From the buyer side, supply path optimization in CTV means identifying the shortest, most transparent path to the publisher impression and concentrating spend there. This typically manifests as: preferring direct SSP-to-publisher paths over reseller chains, weighting deal ID-based buying over open auction (because deals require publisher authorization), and deprioritizing supply sources that cannot be validated against app-ads.txt and sellers.json.

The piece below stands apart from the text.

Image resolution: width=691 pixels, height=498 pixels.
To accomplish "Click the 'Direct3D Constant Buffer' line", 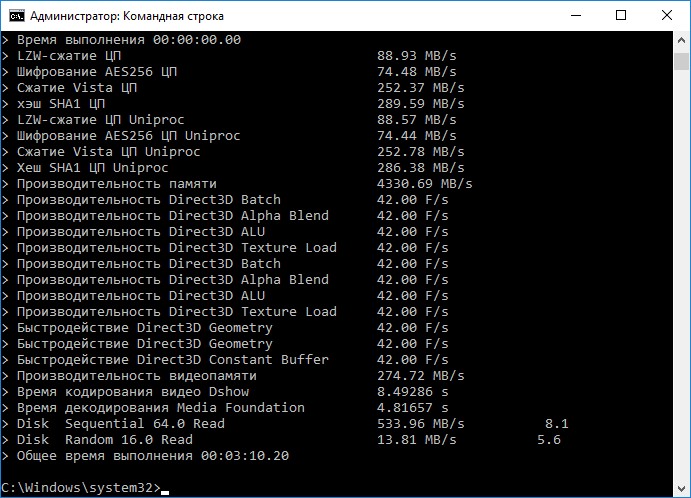I will click(x=233, y=360).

Fee transparency is a core SPO metric. A publisher's gross CPM — what the advertiser pays — minus the LtvAdx platform fee equals the publisher's net revenue. Intermediaries with opaque fees extract margin without declared authorization; SPO eliminates them because buyers deprioritize bid requests from supply chains they cannot fully account for. LtvAdx discloses platform fees in the pricing documentation and surfaces gross-to-net reconciliation data in publisher revenue reporting, enabling publishers to compare LtvAdx net revenue against other supply paths using the same gross CPM denominator.

Agencies running formal SPO programs — typically top-10 holding companies with dedicated programmatic operations teams — maintain preferred supply partner lists that channel buying toward platforms that meet transparency, quality, and fee criteria. LtvAdx's single-stack architecture (ad server, SSAI, and SSP in one platform rather than three separate vendors) simplifies the SPO audit because there is one seller entity, one sellers.json entry, and one fee disclosure rather than the distributed accountability of a multi-vendor supply chain. The LtvAdx agency portal provides the reporting depth and supply chain documentation that SPO programs require.

Inventory quality signals in CTV programmatic

Beyond supply path transparency, SPO in CTV involves inventory quality assessment: is this impression from a real CTV device, watching real content, in the context the publisher declared? The CTV inventory quality signals that matter for SPO are: device identifier type (platform-issued advertising ID versus synthesized or spoofed ID), app bundle authenticity (cross-validated against app-ads.txt), content metadata accuracy (declared genre matches ACR or content API verification), and traffic behavior patterns (impression timing, session length, frequency patterns consistent with legitimate viewing).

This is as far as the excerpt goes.